» EXCERPT PROVIDED:
_ _ _
Four Corners Property Trust (FCPT 0.86%) is a net-lease real estate investment trust (REIT) focused heavily on restaurant assets. But from the day it went public, management has been looking to create more diversity in the portfolio. There's been a sizable push of late into medical retail. Here's why.
One tenant
REIT Four Corners was created by restaurant giant Darden (DRI -0.02%). It was a way for the owner of Olive Garden and other brands to raise cash, essentially by selling its properties to Four Corners in sale/leaseback deals. Darden retained control of the properties via long-term net leases (net leases require the tenant to pay for most property-level expenses) and Four Corners got a large, reliable tenant. The only problem was that Four Corners effectively had only one tenant.
Thus, from the start of its life, Four Corners needed to diversify. At first it focused on the niche it knew best -- restaurants. So the basic goal was to reduce the exposure to Darden. However, management decided to start diversifying beyond restaurants. There are a number of different property types in the mix, but one of the most important today is medical retail. That includes things like free-standing walk-in doctor's offices and dental offices, among other properties.
Although still a work in progress, a lot has changed. For example, when the company was created it had just one tenant, Darden. Today it has more than 130 brands in the mix (several of those are Darden businesses, but the diversification has increased materially). Darden is 53% of the rent roll today. Meanwhile, 15% of the portfolio is non-restaurant retail.
_ _ _
» Data drawn from a collection:
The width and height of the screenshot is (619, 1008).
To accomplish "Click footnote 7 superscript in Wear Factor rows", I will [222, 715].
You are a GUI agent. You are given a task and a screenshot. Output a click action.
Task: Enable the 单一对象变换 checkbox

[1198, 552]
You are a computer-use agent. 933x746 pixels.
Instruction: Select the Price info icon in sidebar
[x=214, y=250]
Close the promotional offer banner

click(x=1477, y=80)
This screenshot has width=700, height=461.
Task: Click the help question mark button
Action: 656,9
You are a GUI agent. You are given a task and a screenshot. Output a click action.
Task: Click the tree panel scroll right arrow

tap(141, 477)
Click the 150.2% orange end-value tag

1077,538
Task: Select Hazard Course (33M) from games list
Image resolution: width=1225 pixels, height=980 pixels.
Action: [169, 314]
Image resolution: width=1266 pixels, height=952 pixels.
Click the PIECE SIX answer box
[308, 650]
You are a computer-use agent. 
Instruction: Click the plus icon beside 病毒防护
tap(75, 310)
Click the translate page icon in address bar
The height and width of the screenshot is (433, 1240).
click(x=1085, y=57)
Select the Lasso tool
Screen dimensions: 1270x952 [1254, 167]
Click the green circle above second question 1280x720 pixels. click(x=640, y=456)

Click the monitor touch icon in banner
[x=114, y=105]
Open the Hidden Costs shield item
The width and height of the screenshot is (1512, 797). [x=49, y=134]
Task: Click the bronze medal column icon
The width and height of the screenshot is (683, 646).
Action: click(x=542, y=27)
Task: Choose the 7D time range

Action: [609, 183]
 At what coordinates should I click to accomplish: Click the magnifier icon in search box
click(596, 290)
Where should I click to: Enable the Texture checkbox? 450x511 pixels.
_ _ _
» ASSIGNMENT 1: List every percentage figure that appears in the article about Four Corners Property Trust.
» ASSIGNMENT 2: Continue the article about Four Corners Property Trust from its last sentence.

» EXPECTED OUTPUT 1: 0.86%, -0.02%, 53%, 15%

» EXPECTED OUTPUT 2:
A hard push into medical assets
The first quarter, however, had some interesting statistics to offer on the diversification effort. Four Corners inked a sizable deal with Darden, representing 55% of its first-quarter acquisition volume. That's most likely a one-off event that won't repeat every quarter. Restaurants were still the biggest property type being acquired in the first quarter. But a solid second was medical retail at 25% of acquisition volume.
What's interesting is that Four Corners isn't the only net-lease REIT focusing on the sector, with industry giant Realty Income (O 2.00%) also pushing hard to expand in the niche. There are a lot of reasons. For example, between 2020 and 2030 the U.S. population is expected to grow about 0.7% a year, but the over-65 age cohort is projected to grow at an annualized rate of 2.7%. The number of people 85 and older is growing even faster at 3.1% a year. Older people make greater use of healthcare. So it looks like medical retail has a strong tailwind.
Meanwhile, there's a long-term trend toward the use of outpatient care over hospitals for delivery of medical services. That includes walk-in doctor's offices, which saw 8% annual revenue growth between 2019 and 2022, way more than more formal medical offices.
Realty Income estimates that medical retail is a $2 trillion investment opportunity. That's more than enough room for that net-lease giant and Four Corners to continue to find attractive investments. And given the strong demographic trends backing the property niche, it seems likely that the properties that Four Corners adds will help to both diversify its portfolio and drive solid long-term top- and bottom-line growth.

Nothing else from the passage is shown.